3. The necessity of classifying ocean freight traffic and of collecting tolls in accordance with a schedule which includes both class and commodity rates suggests the controlling reason why the ship rather than the cargo should be made the basis of Panama tolls. Canal charges based upon cargo would be administratively impracticable:

(a) The classification of ocean freight would be difficult to work out and would constitute a perennial problem. The railroads have found by experience that the classification of freight is second in difficulty only to the adjustment of rates, and this, too, under transportation conditions more stable than prevail upon the ocean.
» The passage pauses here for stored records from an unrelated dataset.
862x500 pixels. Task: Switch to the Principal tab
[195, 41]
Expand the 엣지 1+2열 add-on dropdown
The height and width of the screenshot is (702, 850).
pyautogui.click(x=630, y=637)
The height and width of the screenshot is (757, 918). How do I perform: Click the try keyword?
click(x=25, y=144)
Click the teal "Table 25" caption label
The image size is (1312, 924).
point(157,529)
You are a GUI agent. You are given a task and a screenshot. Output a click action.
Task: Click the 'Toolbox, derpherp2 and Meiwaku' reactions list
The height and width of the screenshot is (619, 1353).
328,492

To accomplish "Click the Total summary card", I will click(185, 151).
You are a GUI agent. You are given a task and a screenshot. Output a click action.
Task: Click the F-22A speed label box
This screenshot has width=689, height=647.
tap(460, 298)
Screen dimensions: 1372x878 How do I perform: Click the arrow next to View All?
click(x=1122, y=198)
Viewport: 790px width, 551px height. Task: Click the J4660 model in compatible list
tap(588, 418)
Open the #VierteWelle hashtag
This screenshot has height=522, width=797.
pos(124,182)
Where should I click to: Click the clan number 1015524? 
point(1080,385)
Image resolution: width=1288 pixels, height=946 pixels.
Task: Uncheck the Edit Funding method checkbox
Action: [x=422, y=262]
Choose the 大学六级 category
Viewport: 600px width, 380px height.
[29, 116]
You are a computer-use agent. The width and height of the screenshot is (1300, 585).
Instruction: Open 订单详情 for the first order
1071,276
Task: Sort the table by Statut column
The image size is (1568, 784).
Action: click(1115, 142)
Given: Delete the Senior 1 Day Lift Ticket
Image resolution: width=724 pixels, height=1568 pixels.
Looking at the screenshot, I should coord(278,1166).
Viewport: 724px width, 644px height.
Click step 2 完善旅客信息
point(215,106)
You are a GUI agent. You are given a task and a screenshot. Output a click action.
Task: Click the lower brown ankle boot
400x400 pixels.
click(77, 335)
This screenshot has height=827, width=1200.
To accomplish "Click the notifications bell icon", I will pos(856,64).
Classification of freight and the making of rates are inseparably connected, and without the stable rates resulting from the Government regulation of railroads and without the adjustment of the interrelations of railway companies made possible by the Government regulation of services and charges, the problems of the classification of railway traffic and of making railroad rates would be far more difficult than they now

While it would not be impossible to classify ocean freight and to adjust canal charges with reference to classes and special commodities, the difficulties encountered would be so great as to overcome any theoretical advantages that might result from making the cargo rather than the vessel the basis of canal charges.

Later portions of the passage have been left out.